Cuentan los expertos que estos toneles se construían a partir del roble canadiense y norteamericano que llegaba en la cubierta de los barcos bacaladeros que pescaban en el mar del norte y volvían cuando tenían las bodegas llenas de pescado.

Al regresa a sus ciudades de origen, cargaban grandes troncos que depositaban en los puertos de Cartagena, Alicante y Valencia. El roble americano- canadiense para los toneles era muy apreciado, principalmente por sus propiedades tan características puesto que no tenía nudos y su malla estructural era continua y recta a diferencia del roble europeo que tenía nudos y mallas discontinuas.

En esta época los toneleros monoveros estandarizaron sus toneles en un tamaño ideal de 150 cántaros para su trabajo y aprovechamiento de la materia prima, usando la medida tradicional del cántaro, equivalente a 11,55 litros, como magnitud de construcción.

En este sentido la primera operación que se realizaba en las tonelerías era secar en la medida de lo posible la madera, poniéndola en techados sin paredes para que el viento hiciera el trabajo sin que la lluvia pudiera mojarla.

Pasado un tiempo, estas maderas se preparaban con una escuadra de menos de 90 grados que dejara los lados con la inclinación pertinente. Después se formaba un cono de piezas con un aro en la testa y otro a mitad de los toneles para que éstas pudieran doblarse y convertirse en duelas, para ello se encendía el fuego con unas virutas de roble.

Al mismo tiempo con un torno se iba aprisionando la parte baja del cono hasta doblar plenamente las duelas. A la mañana siguiente el tonelero hacía un hendido en la punta de las duelas para que el fondo del tonel encajara a la perfección.

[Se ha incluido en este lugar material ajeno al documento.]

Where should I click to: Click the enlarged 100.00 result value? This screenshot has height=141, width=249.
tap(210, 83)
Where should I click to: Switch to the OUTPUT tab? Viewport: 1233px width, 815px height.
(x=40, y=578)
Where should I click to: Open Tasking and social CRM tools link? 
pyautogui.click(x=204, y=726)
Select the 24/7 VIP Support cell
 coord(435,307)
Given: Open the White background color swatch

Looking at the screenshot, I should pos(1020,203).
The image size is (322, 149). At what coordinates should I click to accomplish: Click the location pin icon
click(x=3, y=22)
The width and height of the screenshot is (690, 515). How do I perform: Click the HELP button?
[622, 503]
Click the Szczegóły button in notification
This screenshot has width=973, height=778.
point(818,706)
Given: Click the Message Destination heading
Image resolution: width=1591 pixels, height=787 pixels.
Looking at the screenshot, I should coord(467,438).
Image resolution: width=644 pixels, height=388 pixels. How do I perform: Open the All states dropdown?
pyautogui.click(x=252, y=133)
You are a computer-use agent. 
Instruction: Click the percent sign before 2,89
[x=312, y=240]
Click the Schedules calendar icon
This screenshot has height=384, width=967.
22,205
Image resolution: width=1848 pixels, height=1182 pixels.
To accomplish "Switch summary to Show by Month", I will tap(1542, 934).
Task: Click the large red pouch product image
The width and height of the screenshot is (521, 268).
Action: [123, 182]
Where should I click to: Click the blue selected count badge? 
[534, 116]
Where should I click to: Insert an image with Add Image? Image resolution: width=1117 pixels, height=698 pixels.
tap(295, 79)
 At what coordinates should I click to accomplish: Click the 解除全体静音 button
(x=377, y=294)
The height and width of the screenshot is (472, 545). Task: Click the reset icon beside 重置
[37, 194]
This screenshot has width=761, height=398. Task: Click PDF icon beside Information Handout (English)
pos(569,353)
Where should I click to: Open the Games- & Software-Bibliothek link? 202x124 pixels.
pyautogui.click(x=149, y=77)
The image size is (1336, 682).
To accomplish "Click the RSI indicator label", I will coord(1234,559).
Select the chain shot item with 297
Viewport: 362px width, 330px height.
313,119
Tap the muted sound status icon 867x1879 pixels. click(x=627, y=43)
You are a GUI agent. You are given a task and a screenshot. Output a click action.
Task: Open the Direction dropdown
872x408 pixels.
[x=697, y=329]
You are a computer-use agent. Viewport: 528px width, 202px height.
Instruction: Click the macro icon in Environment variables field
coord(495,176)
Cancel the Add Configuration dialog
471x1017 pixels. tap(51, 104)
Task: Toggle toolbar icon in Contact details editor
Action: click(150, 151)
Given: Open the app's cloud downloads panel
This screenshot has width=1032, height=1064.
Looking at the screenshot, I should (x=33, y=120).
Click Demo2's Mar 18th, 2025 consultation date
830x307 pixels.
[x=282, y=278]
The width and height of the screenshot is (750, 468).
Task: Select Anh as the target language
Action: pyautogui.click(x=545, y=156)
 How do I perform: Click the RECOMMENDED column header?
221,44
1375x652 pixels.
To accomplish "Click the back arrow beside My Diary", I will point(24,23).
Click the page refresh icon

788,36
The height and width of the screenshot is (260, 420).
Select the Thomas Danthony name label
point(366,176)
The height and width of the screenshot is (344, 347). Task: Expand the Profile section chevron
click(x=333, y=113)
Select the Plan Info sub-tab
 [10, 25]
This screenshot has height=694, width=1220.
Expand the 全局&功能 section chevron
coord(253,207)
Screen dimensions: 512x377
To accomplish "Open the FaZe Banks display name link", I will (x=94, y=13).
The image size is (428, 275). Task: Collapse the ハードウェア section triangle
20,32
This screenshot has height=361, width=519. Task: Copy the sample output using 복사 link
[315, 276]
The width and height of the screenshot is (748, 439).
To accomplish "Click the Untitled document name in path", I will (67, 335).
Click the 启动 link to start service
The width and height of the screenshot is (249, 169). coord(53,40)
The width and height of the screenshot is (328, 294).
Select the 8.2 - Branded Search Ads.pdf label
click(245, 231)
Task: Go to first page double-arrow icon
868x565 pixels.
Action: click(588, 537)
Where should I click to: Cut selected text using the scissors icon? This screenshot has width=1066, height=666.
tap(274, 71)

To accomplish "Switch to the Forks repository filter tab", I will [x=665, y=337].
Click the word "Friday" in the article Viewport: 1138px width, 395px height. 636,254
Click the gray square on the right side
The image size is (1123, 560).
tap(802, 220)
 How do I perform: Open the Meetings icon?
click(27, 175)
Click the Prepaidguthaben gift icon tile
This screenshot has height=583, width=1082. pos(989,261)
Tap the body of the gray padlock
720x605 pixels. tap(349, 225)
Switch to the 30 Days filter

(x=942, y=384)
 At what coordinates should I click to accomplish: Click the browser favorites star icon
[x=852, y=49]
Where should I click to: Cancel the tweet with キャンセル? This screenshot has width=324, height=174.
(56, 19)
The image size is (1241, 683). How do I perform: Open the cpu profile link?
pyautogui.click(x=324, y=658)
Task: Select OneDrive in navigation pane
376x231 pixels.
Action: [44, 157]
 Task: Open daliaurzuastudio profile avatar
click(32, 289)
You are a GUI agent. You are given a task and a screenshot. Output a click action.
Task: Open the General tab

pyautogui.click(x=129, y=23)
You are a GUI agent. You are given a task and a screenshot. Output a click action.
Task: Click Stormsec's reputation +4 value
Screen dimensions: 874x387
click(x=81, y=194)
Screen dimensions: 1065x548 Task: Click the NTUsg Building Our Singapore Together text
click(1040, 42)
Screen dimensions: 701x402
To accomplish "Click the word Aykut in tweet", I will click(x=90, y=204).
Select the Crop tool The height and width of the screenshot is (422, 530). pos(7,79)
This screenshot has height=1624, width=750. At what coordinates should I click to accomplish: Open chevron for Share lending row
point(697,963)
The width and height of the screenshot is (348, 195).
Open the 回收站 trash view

Antiguos toneles del Fondillón de Monovar de Alicante
Fuente imagen: cholasarjones.blogspot.com.es

Los aros se preparaban a continuación. Los buenos toneles tenían 5 aros de hierro con dos remaches cada uno, éstos se llaman: Testa, Cuello, Corbatero, Panza y Panzudo. Finalmente se hacia el agujero de llenado en una duela de la panza y la canilla o estaca de vaciado en la parte baja de uno de los mejores fondos.

Se trataba de toneles grandes y robustos, imponentes, en los que el vino madura y se conserva en las condiciones más óptimas para su consumo. Al verlos, no es difícil echar la vista atrás para plantearnos cómo sería su construcción hace más de 100 años.

Una fabricación dura y laboriosa para unos toneles que no estaban hechos para el transporte, sino diseñados para la crianza de vinos generosos, permaneciendo en reposo en bodegas como Monóvar. Reinos en calma en los que acunar en su interior grandes vinos enriquecidos con el paso del tiempo como el Fondillón.

Los toneles monoveros en los que duerme y fermenta el Fondillón de MGWines acumulan más de 100 años de historia. Una historia intensa y fructífera que ha dado lugar, generación tras generación a unos caldos únicos de reconocimiento mundial.

Y es que el Fondillón es un vino generoso que requiere de toneles muy viejos donde la evolución oxidativa se realice durante años sin que los aromas de roble nuevo interfieran en el vino.